Top of SOURCE INFORMATION
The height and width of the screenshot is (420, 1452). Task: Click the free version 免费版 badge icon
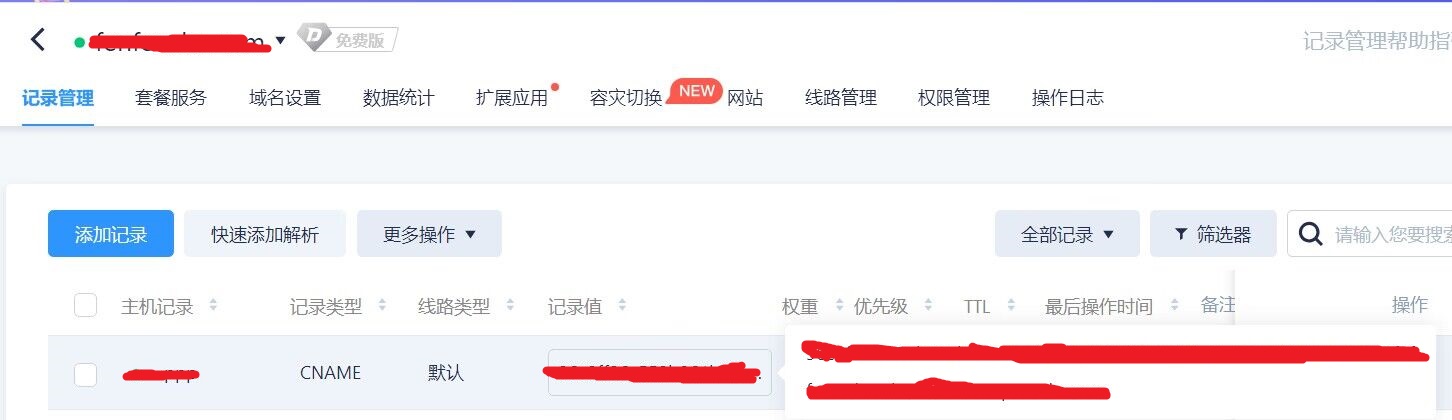(348, 39)
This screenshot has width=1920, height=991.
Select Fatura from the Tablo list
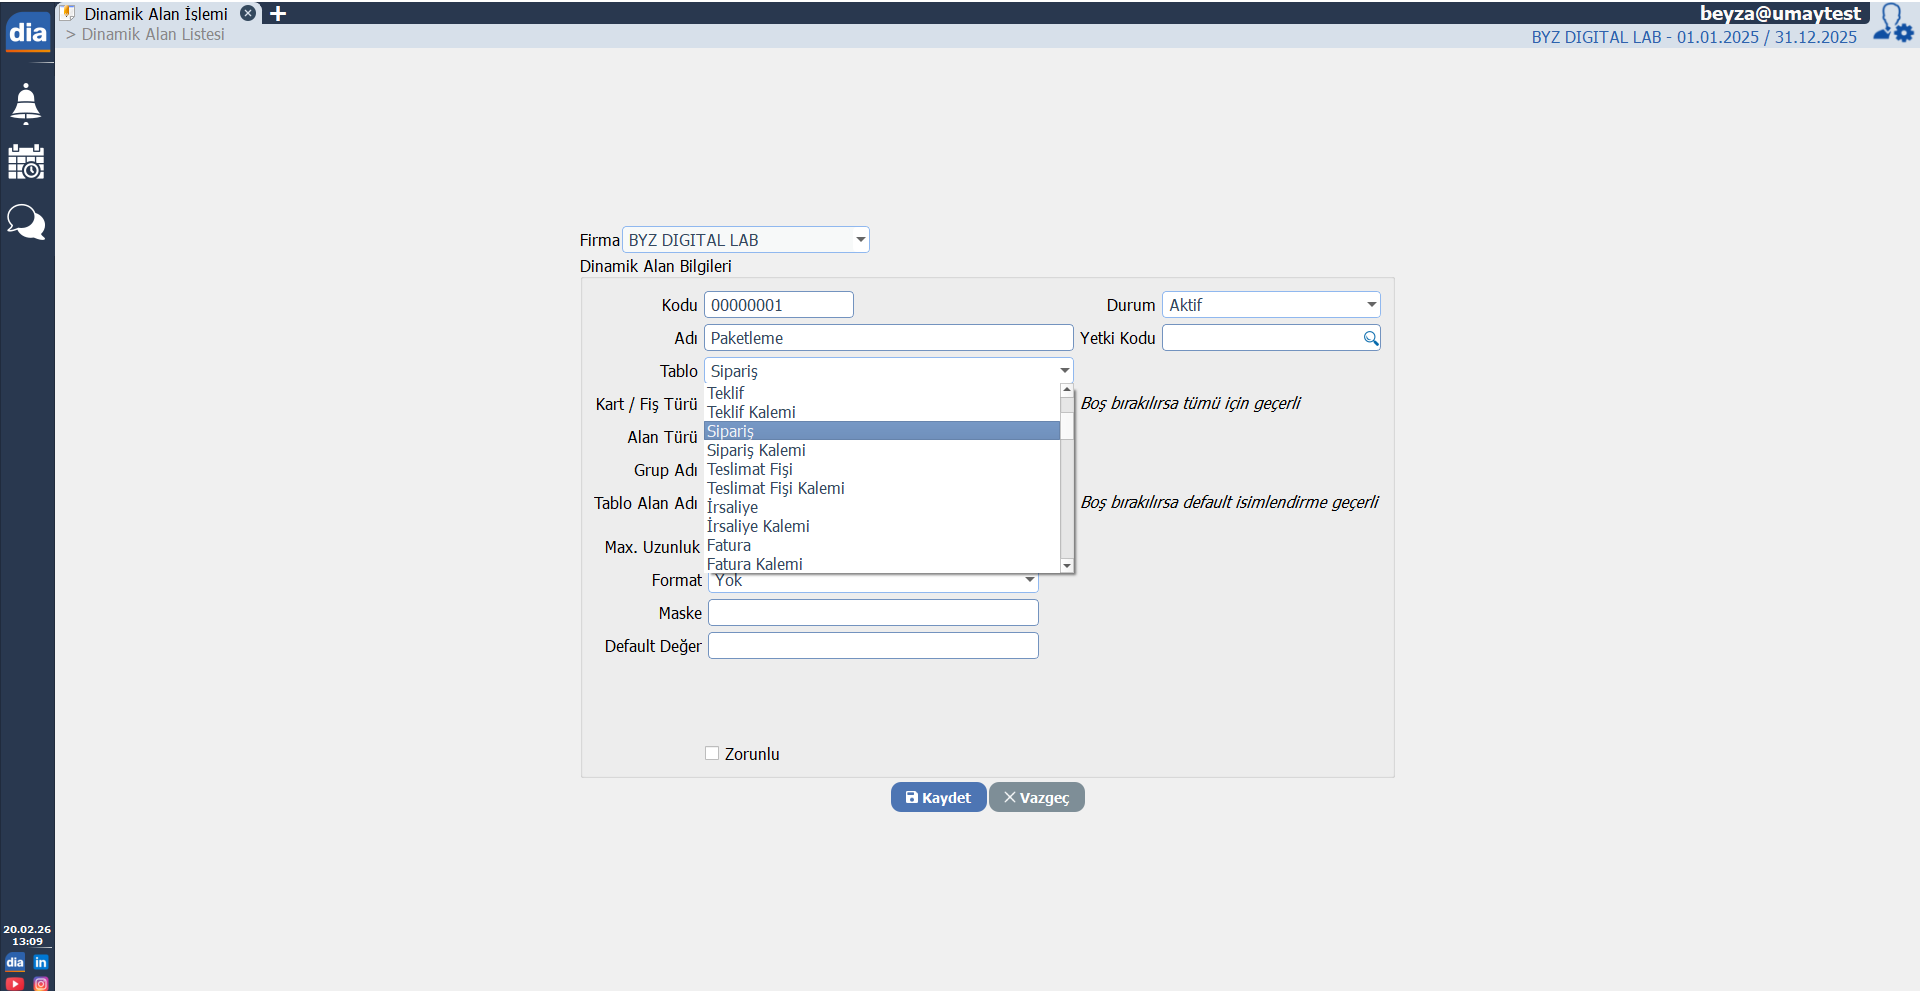tap(729, 546)
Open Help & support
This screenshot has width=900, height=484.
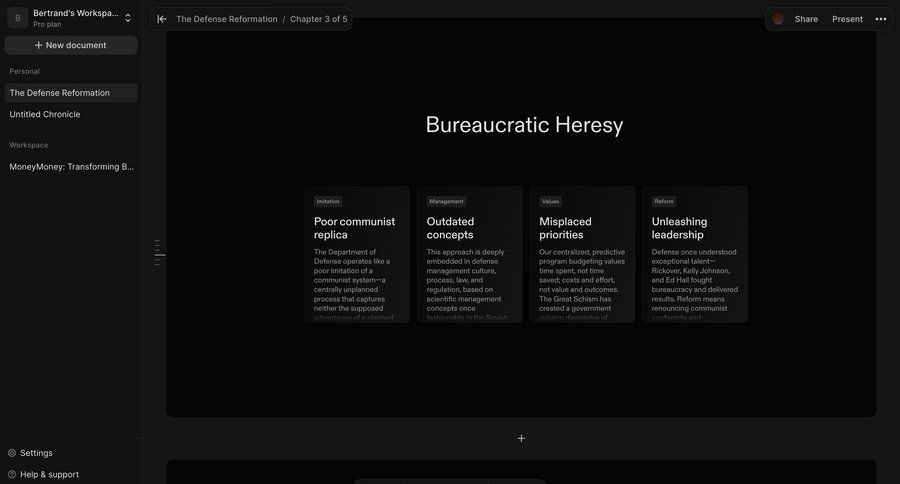click(49, 474)
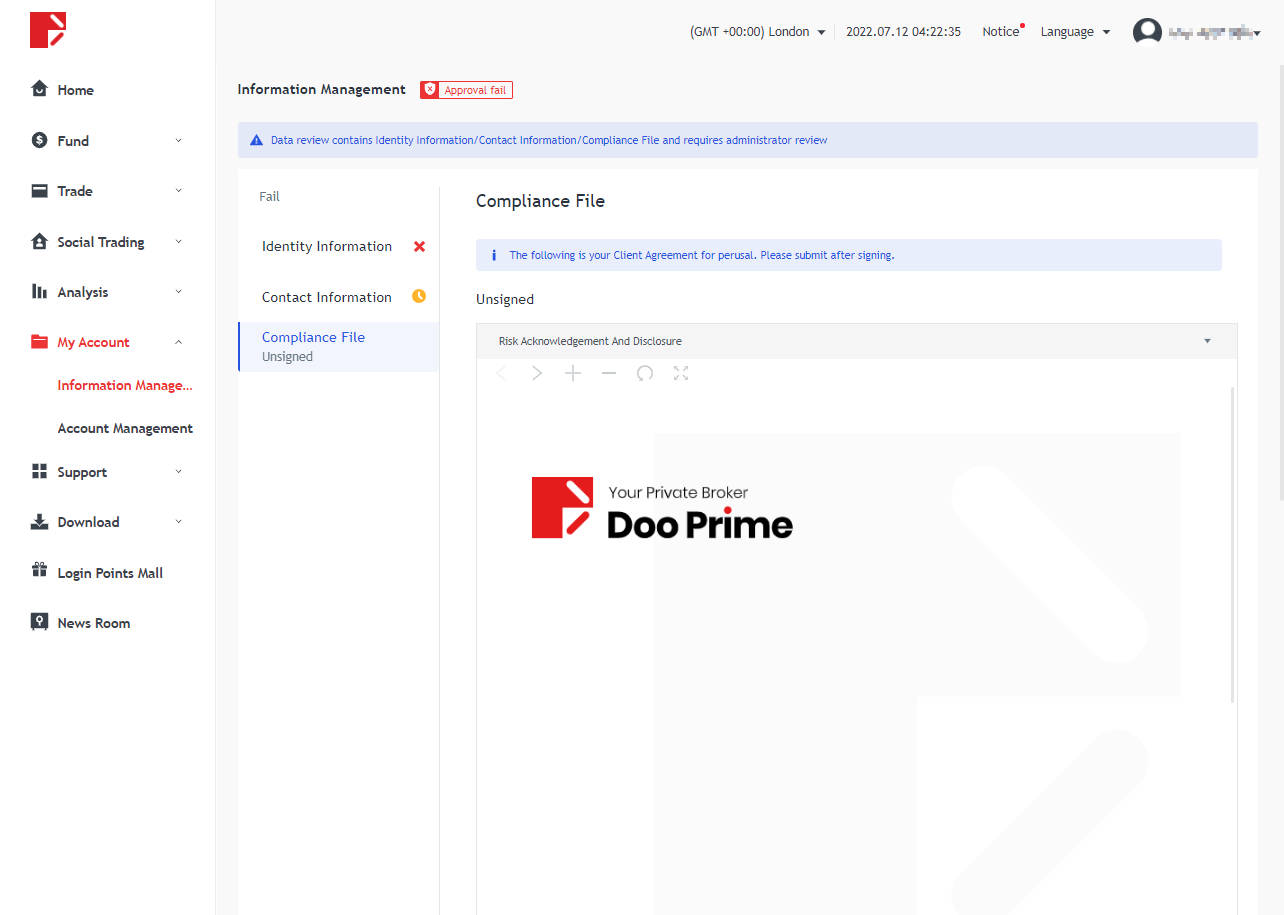1284x915 pixels.
Task: Open Account Management page
Action: (125, 428)
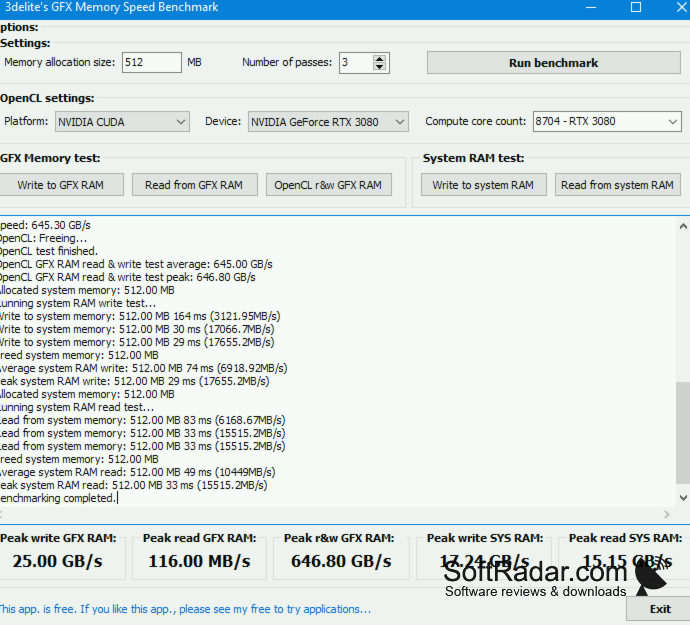Expand the Device dropdown for RTX 3080
The width and height of the screenshot is (690, 625).
[328, 122]
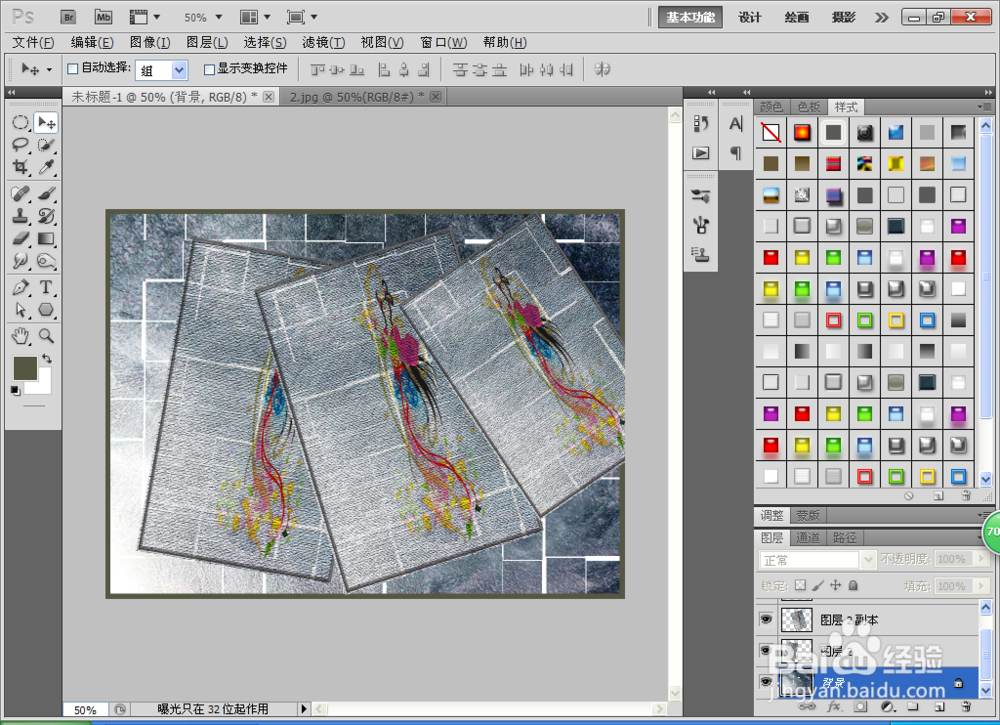Select the Hand tool

tap(20, 335)
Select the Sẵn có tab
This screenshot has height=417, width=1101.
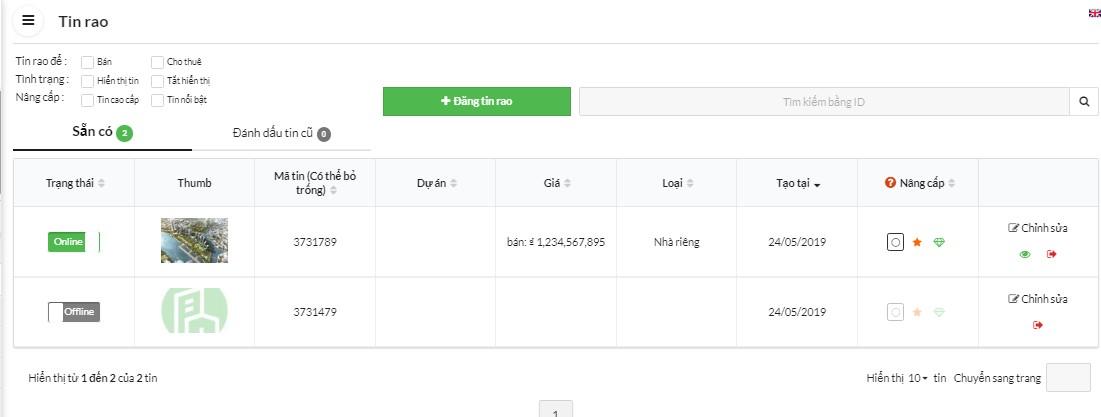(x=102, y=133)

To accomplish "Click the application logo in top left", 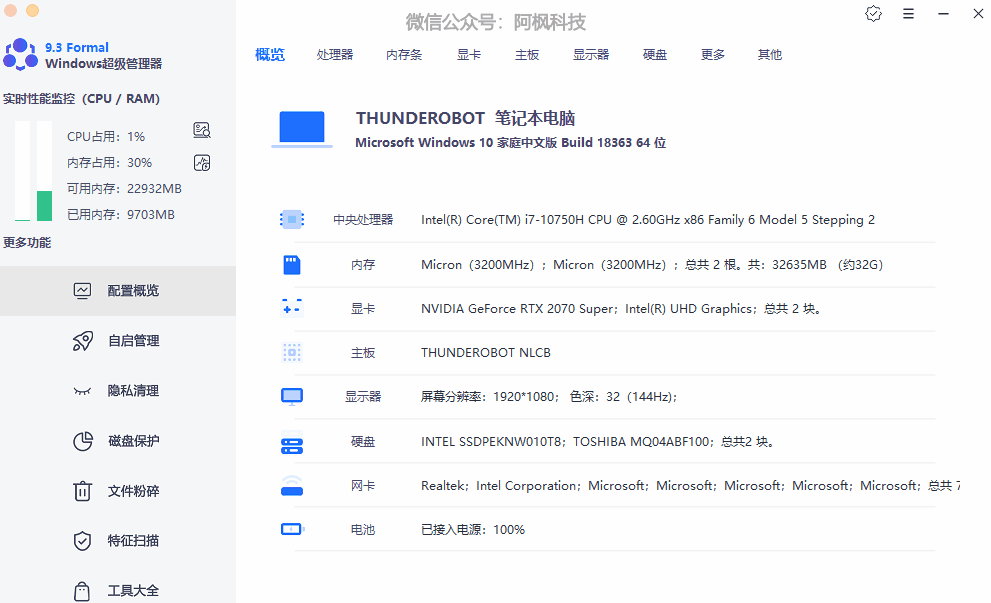I will click(20, 55).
Bottom of SOURCE INFORMATION
GOAL OF THE EXERCISE: Pictures stay out. Print the lines of the records above exactly, from the first through the one with "Open Help & support".

ANSWER BOX:
The height and width of the screenshot is (420, 1452). Task: Click the free version 免费版 badge icon
(348, 39)
This screenshot has width=1920, height=991.
Select Fatura from the Tablo list
tap(729, 546)
Open Help & support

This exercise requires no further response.